Ders 2: Eğitim gerektiren işlerde, gerekli eğitimi mutlaka konusunda yetkin eğitmenlerden alın.

Asutay Hocamızın aldığımız 1 Yıldız dalış eğitimimizi Bodrum'daki uygulamalı 4 dalışla bitirerek eşim ve ben uluslararası geçerliliği olan 1 Yıldız Balıkİnsan olduk :)

Dalanlar bilir, hiç kimse tek başına tüplü dalış yapamaz. Belirli kurallar içinde mutlaka 2 kişi dalmak zorundasınızdır. Dalışlarda genelde 2'li takımlar halinde yapılır. Bu 2'li takımlara ingilizce "budy" deniyor dalış aleminde. Suyun altında ve üstünde herkesin bir budy'si var ve herkes budy'sinden sorumlu. Su üstünde dalış hazırlıkları yaparken, ekipman üstünüzde atlamadan tam önce ve suyun altında sürekli kontrol etmeniz lazım budy'nizi. Çok fazla dalış sayınız yoksa, akıntı veya görüş sorunu yaşanıyorsa budy'nizin elini bırakmamanız gerekiyor hatta.
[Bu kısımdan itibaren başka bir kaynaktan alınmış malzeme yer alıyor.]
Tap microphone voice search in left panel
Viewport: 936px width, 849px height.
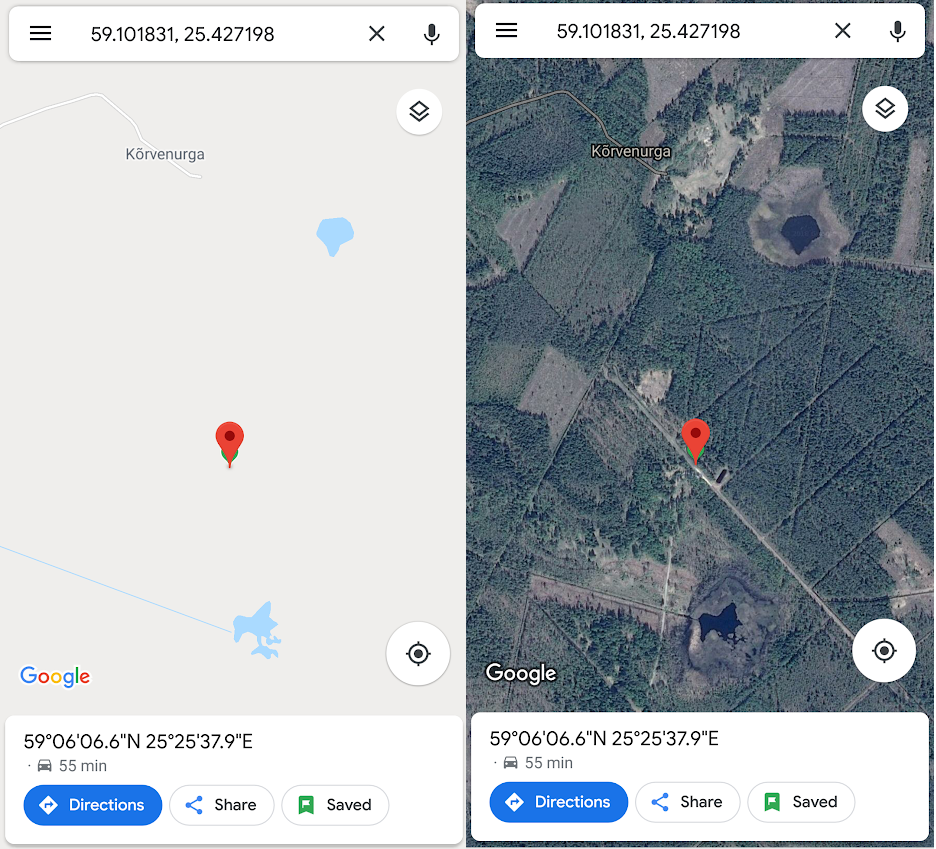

Kötü bir budy size sürekli sorun çıkaracağı gibi iyi bir budy de hayatınızı kurtarabilir.

Ders 3: Başta hayat arkadaşınız olmak üzere tüm arkadaşlarınızı çok iyi seçmelisiniz.

Biz eş olarak daldığımız için zaten hayat budy'imizle dalmış oluyoruz karşılıklı olarak ve birbirini çok iyi tanımanın avantajlarını yaşıyoruz.

Esasında budy ağırlıklı olarak düşünülse de gerçekte kaptan ve hatta miçolar dahil sorumluluk tüm teknede dalış sporunda. Tüm takım olarak en iyi olduğunuz takdirde, her şey yolunda gidebilir.

Ders 4: Takım olarak en iyi iseniz, sonuçlar mükemmel olabilir.

Evet, bizler insanoğlu olarak birer kara hayvanıyız. Suyun altı bizim dünyamız değil ve bu dünyada çok kısa da olsa misafir olabilmek için ne zahmetlere katlanıyoruz. Eğitim alıyoruz, üstümüze özel bir giysi giyiyoruz, belimize ağırlık takıyoruz (kolay batmak için), maske takıyoruz (gözlük değil aman, yoksa hoca şınav çektirir :), en önemlisi de sırtımızdaki yeleğe (inip, çıkmak için) bir tüp takıp, tüpten gelen havayı ağzımızdan alıyoruz. Ne kadar denizi, balıkları, su altı dünyası severseniz sevin onlardan biri kesinlikle olamıyorsunuz. En fazla tüpteki havanın sınırı kadar o dünyanın geçici bir vatandaşı olabiliyorsunuz.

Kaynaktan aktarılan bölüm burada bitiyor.